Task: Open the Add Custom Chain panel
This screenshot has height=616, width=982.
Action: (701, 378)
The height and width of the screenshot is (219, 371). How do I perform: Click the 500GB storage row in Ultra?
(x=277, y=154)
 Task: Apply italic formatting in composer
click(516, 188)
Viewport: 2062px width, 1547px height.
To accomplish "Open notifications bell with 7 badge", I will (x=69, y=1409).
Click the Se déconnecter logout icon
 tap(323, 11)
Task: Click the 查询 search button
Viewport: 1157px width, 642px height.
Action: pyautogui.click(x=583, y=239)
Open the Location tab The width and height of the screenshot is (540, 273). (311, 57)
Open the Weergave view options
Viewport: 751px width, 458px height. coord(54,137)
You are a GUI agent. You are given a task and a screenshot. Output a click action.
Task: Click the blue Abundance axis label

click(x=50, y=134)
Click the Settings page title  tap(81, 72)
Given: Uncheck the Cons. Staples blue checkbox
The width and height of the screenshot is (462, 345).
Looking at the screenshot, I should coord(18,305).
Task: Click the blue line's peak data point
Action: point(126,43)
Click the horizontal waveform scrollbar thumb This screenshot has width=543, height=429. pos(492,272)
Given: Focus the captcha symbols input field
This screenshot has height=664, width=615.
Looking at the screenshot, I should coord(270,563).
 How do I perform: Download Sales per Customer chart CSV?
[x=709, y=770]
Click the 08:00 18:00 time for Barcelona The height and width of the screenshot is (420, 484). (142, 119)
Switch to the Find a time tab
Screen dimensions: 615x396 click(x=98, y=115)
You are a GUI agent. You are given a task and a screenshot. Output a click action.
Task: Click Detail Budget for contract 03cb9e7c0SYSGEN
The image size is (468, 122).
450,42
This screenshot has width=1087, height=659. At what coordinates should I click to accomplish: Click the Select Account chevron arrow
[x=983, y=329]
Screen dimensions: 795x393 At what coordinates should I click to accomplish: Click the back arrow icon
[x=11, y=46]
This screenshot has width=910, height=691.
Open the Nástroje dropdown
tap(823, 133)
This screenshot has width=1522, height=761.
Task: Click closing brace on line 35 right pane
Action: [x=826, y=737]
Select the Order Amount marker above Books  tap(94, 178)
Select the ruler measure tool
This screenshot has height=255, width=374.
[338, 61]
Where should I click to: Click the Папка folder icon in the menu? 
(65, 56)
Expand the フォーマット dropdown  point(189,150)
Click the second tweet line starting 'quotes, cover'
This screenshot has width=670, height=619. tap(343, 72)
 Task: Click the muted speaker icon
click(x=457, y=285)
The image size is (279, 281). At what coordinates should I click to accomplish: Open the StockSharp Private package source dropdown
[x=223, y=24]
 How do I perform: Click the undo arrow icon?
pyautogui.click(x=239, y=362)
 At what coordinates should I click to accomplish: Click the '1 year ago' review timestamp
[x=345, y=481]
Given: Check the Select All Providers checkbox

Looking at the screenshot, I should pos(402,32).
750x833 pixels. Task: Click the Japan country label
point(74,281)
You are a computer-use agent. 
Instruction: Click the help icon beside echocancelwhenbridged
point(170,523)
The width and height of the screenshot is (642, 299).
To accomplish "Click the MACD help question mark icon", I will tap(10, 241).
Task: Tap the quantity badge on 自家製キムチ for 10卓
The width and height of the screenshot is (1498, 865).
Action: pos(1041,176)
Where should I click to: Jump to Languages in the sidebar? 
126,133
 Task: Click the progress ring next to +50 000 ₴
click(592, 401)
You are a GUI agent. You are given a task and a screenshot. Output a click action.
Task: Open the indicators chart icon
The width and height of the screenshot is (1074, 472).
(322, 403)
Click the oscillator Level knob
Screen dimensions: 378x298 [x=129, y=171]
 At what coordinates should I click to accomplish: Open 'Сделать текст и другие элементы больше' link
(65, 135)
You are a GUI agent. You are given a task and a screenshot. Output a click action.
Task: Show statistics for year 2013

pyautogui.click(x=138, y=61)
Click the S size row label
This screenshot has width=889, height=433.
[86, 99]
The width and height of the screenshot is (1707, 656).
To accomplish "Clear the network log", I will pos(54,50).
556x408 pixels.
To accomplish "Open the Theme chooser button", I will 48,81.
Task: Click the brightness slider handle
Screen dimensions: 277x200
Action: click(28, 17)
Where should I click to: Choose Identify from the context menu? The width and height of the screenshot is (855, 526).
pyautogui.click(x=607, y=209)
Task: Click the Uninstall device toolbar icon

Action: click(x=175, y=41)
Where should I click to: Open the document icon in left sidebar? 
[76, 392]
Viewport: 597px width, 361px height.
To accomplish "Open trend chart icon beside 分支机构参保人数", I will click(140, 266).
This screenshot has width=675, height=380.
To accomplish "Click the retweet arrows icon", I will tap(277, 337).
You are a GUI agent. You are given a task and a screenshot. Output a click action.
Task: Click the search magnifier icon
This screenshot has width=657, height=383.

________________________

Render every one of the lines above as a JSON list of strings with one string per line, leaving out the blank lines.

▸ Finished answer:
[
  "Task: Open the Add Custom Chain panel",
  "This screenshot has height=616, width=982.",
  "Action: (701, 378)",
  "The height and width of the screenshot is (219, 371). How do I perform: Click the 500GB storage row in Ultra?",
  "(x=277, y=154)",
  " Task: Apply italic formatting in composer",
  "click(516, 188)",
  "Viewport: 2062px width, 1547px height.",
  "To accomplish \"Open notifications bell with 7 badge\", I will (x=69, y=1409).",
  "Click the Se déconnecter logout icon",
  " tap(323, 11)",
  "Task: Click the 查询 search button",
  "Viewport: 1157px width, 642px height.",
  "Action: pyautogui.click(x=583, y=239)",
  "Open the Location tab The width and height of the screenshot is (540, 273). (311, 57)",
  "Open the Weergave view options",
  "Viewport: 751px width, 458px height. coord(54,137)",
  "You are a GUI agent. You are given a task and a screenshot. Output a click action.",
  "Task: Click the blue Abundance axis label",
  "click(x=50, y=134)",
  "Click the Settings page title  tap(81, 72)",
  "Given: Uncheck the Cons. Staples blue checkbox",
  "The width and height of the screenshot is (462, 345).",
  "Looking at the screenshot, I should coord(18,305).",
  "Task: Click the blue line's peak data point",
  "Action: point(126,43)",
  "Click the horizontal waveform scrollbar thumb This screenshot has width=543, height=429. pos(492,272)",
  "Given: Focus the captcha symbols input field",
  "This screenshot has height=664, width=615.",
  "Looking at the screenshot, I should coord(270,563).",
  " How do I perform: Download Sales per Customer chart CSV?",
  "[x=709, y=770]",
  "Click the 08:00 18:00 time for Barcelona The height and width of the screenshot is (420, 484). (142, 119)",
  "Switch to the Find a time tab",
  "Screen dimensions: 615x396 click(x=98, y=115)",
  "You are a GUI agent. You are given a task and a screenshot. Output a click action.",
  "Task: Click Detail Budget for contract 03cb9e7c0SYSGEN",
  "The image size is (468, 122).",
  "450,42",
  "This screenshot has width=1087, height=659. At what coordinates should I click to accomplish: Click the Select Account chevron arrow",
  "[x=983, y=329]",
  "Screen dimensions: 795x393 At what coordinates should I click to accomplish: Click the back arrow icon",
  "[x=11, y=46]",
  "This screenshot has width=910, height=691.",
  "Open the Nástroje dropdown",
  "tap(823, 133)",
  "This screenshot has width=1522, height=761.",
  "Task: Click closing brace on line 35 right pane",
  "Action: [x=826, y=737]",
  "Select the Order Amount marker above Books  tap(94, 178)",
  "Select the ruler measure tool",
  "This screenshot has height=255, width=374.",
  "[338, 61]",
  "Where should I click to: Click the Папка folder icon in the menu? ",
  "(65, 56)",
  "Expand the フォーマット dropdown  point(189,150)",
  "Click the second tweet line starting 'quotes, cover'",
  "This screenshot has width=670, height=619. tap(343, 72)",
  " Task: Click the muted speaker icon",
  "click(x=457, y=285)",
  "The image size is (279, 281). At what coordinates should I click to accomplish: Open the StockSharp Private package source dropdown",
  "[x=223, y=24]",
  " How do I perform: Click the undo arrow icon?",
  "pyautogui.click(x=239, y=362)",
  " At what coordinates should I click to accomplish: Click the '1 year ago' review timestamp",
  "[x=345, y=481]",
  "Given: Check the Select All Providers checkbox",
  "Looking at the screenshot, I should pos(402,32).",
  "750x833 pixels. Task: Click the Japan country label",
  "point(74,281)",
  "You are a computer-use agent. ",
  "Instruction: Click the help icon beside echocancelwhenbridged",
  "point(170,523)",
  "The width and height of the screenshot is (642, 299).",
  "To accomplish \"Click the MACD help question mark icon\", I will tap(10, 241).",
  "Task: Tap the quantity badge on 自家製キムチ for 10卓",
  "The width and height of the screenshot is (1498, 865).",
  "Action: pos(1041,176)",
  "Where should I click to: Jump to Languages in the sidebar? ",
  "126,133",
  " Task: Click the progress ring next to +50 000 ₴",
  "click(592, 401)",
  "You are a GUI agent. You are given a task and a screenshot. Output a click action.",
  "Task: Open the indicators chart icon",
  "The width and height of the screenshot is (1074, 472).",
  "(322, 403)",
  "Click the oscillator Level knob",
  "Screen dimensions: 378x298 [x=129, y=171]",
  " At what coordinates should I click to accomplish: Open 'Сделать текст и другие элементы больше' link",
  "(65, 135)",
  "You are a GUI agent. You are given a task and a screenshot. Output a click action.",
  "Task: Show statistics for year 2013",
  "pyautogui.click(x=138, y=61)",
  "Click the S size row label",
  "This screenshot has width=889, height=433.",
  "[86, 99]",
  "The width and height of the screenshot is (1707, 656).",
  "To accomplish \"Clear the network log\", I will pos(54,50).",
  "556x408 pixels.",
  "To accomplish \"Open the Theme chooser button\", I will 48,81.",
  "Task: Click the brightness slider handle",
  "Screen dimensions: 277x200",
  "Action: click(28, 17)",
  "Where should I click to: Choose Identify from the context menu? The width and height of the screenshot is (855, 526).",
  "pyautogui.click(x=607, y=209)",
  "Task: Click the Uninstall device toolbar icon",
  "Action: click(x=175, y=41)",
  "Where should I click to: Open the document icon in left sidebar? ",
  "[76, 392]",
  "Viewport: 597px width, 361px height.",
  "To accomplish \"Open trend chart icon beside 分支机构参保人数\", I will click(140, 266).",
  "This screenshot has width=675, height=380.",
  "To accomplish \"Click the retweet arrows icon\", I will tap(277, 337).",
  "You are a GUI agent. You are given a task and a screenshot. Output a click action.",
  "Task: Click the search magnifier icon",
  "This screenshot has width=657, height=383."
]